Your answer should be every line with the word "Facebook", copied from the data below.

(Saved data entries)
● ● ● ●
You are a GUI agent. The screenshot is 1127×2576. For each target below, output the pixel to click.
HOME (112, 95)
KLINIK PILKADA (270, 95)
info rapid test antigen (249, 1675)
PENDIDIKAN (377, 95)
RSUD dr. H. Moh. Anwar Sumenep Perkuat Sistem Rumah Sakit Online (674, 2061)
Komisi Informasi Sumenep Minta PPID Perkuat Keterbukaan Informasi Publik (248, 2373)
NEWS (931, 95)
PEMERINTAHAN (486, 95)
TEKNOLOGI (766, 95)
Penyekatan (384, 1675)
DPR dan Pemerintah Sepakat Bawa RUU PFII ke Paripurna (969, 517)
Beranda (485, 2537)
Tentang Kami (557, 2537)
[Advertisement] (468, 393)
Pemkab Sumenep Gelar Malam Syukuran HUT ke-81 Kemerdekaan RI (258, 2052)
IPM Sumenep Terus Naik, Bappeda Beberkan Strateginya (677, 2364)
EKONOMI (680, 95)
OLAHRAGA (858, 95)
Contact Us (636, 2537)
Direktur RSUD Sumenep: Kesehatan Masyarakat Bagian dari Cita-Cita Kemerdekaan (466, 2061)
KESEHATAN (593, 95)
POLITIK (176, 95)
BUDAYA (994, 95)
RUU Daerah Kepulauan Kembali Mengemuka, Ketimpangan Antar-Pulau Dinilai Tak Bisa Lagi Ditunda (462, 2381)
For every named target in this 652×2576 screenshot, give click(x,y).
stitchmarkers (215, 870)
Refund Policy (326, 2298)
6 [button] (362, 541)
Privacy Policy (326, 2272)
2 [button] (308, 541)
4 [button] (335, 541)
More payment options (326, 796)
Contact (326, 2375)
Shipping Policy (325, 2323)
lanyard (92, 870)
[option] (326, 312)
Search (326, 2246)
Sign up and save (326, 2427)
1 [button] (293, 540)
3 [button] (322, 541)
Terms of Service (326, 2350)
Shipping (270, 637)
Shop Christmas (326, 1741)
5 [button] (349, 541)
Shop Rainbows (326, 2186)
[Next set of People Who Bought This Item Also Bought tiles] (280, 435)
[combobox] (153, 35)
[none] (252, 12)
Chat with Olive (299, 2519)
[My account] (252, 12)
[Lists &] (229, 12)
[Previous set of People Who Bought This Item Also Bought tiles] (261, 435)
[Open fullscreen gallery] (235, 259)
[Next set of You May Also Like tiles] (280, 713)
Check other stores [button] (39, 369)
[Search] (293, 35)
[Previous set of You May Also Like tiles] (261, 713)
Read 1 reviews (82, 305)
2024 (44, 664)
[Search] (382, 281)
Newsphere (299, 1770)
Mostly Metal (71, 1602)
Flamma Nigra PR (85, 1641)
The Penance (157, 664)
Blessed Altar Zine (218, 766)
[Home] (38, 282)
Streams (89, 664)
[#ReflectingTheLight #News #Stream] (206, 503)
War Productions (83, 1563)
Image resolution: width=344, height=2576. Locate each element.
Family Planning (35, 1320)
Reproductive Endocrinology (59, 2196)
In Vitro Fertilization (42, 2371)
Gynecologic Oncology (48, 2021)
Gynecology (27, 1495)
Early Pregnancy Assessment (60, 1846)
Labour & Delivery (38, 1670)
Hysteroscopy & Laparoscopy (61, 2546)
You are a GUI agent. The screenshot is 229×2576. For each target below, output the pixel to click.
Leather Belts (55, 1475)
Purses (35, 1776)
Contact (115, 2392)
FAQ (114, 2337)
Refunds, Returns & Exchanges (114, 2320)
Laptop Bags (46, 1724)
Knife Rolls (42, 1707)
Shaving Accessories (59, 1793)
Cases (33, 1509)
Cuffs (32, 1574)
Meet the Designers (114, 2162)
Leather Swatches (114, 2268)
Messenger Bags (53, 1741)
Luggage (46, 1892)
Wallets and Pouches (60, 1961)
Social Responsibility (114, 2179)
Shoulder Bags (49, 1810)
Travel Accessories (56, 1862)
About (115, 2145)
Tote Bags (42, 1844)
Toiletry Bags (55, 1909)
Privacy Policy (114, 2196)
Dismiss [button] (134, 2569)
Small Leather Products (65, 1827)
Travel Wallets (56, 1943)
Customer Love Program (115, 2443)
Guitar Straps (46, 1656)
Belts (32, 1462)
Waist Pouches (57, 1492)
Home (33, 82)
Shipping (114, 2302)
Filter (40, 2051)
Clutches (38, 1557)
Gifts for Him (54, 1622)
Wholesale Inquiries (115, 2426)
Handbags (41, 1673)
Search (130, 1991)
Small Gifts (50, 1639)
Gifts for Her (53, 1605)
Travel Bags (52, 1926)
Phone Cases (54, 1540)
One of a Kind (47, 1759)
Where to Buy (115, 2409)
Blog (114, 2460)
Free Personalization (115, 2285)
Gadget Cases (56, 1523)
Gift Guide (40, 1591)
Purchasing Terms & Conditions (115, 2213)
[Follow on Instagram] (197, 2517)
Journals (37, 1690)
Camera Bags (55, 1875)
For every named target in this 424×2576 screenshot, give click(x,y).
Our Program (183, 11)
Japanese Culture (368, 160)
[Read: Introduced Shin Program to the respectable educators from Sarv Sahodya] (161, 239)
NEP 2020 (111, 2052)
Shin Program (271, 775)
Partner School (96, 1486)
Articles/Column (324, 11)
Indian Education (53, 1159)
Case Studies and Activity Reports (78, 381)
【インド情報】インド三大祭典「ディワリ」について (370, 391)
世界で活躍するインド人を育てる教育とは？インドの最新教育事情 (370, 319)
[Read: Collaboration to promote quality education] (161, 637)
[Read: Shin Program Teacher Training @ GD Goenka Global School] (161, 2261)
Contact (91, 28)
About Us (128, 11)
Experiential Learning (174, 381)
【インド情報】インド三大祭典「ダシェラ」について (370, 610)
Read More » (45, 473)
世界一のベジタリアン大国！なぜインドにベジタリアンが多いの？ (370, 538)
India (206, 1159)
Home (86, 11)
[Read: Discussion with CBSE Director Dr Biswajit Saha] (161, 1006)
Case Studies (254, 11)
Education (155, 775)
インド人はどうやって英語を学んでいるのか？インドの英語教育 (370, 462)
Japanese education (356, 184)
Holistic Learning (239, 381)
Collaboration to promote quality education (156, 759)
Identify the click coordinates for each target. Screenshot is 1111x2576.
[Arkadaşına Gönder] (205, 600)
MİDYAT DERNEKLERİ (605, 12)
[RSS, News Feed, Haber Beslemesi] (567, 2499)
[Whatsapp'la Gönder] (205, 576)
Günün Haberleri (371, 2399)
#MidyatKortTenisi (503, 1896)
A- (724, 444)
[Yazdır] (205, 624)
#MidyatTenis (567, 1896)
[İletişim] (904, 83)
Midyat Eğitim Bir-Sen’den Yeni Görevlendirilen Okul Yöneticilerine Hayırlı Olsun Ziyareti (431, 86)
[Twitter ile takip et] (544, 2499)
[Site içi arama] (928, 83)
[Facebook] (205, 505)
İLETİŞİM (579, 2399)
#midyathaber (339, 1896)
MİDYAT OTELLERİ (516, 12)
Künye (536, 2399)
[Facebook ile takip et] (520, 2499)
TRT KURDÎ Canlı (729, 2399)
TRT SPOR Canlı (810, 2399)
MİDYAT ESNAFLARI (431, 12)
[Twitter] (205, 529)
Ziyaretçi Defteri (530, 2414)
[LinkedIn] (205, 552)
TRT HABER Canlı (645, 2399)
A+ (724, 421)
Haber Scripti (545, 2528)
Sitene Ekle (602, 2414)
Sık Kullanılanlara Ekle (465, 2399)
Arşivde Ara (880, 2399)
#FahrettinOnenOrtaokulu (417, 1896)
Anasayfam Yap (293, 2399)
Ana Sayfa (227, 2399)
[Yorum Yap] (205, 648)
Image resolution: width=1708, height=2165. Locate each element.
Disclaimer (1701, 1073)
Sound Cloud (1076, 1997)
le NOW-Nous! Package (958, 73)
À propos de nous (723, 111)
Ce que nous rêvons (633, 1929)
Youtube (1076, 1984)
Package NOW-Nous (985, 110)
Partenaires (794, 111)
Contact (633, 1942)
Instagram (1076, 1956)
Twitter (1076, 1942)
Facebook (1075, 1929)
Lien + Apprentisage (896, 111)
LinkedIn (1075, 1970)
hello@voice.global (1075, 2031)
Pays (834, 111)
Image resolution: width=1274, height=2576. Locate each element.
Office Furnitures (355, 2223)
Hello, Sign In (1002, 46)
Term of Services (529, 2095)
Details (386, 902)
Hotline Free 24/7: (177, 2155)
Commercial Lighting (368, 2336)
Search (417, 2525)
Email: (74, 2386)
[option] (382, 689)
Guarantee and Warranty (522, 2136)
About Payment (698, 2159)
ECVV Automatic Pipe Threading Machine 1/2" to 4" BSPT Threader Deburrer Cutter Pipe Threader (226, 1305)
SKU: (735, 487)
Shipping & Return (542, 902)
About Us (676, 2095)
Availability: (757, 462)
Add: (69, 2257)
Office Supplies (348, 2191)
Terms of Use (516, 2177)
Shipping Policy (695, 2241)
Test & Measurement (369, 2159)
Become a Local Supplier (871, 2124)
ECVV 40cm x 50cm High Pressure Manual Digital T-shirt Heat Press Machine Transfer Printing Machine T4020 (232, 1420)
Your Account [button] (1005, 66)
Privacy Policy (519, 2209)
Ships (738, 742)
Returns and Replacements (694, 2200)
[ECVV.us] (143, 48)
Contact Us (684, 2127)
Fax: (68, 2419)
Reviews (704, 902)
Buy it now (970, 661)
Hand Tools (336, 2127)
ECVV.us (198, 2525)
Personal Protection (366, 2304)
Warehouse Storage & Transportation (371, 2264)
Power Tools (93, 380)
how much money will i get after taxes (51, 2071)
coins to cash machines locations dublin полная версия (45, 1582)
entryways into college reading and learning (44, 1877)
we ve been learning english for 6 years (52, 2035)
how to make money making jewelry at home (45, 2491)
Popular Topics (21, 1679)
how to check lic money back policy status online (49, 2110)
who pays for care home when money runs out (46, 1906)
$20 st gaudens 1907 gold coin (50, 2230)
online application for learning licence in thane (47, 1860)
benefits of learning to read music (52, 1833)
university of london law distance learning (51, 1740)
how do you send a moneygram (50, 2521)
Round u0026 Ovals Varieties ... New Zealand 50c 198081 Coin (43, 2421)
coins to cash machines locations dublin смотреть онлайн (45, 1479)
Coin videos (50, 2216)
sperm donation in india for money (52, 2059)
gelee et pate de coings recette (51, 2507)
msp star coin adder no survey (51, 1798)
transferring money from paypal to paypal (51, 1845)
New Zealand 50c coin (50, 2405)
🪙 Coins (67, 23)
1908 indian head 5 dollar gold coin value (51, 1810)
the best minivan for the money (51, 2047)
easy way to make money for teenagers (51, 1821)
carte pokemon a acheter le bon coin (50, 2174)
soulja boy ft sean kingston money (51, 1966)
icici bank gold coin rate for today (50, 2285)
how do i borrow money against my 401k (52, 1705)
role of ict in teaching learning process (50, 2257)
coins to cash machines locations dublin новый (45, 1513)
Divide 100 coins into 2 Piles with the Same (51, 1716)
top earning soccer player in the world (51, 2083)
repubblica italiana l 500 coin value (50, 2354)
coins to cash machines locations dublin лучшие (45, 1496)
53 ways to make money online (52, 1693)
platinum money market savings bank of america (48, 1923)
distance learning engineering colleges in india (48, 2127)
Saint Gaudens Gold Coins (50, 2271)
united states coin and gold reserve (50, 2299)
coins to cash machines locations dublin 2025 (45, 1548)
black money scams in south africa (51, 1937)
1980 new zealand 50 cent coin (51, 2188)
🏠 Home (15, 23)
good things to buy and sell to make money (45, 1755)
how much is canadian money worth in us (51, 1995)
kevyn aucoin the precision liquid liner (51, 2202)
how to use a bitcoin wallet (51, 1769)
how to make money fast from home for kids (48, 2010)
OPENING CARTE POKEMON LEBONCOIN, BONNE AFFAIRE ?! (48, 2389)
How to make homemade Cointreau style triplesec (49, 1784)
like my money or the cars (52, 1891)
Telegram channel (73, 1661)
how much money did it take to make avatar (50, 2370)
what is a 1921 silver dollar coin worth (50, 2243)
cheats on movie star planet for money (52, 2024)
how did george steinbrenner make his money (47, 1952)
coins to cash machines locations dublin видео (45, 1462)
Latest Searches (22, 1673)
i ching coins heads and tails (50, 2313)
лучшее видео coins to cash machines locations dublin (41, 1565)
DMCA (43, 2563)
● ● ● ●
FINISHED EXERCISE:
[Facebook] (205, 505)
[Facebook ile takip et] (520, 2499)
Facebook (1075, 1929)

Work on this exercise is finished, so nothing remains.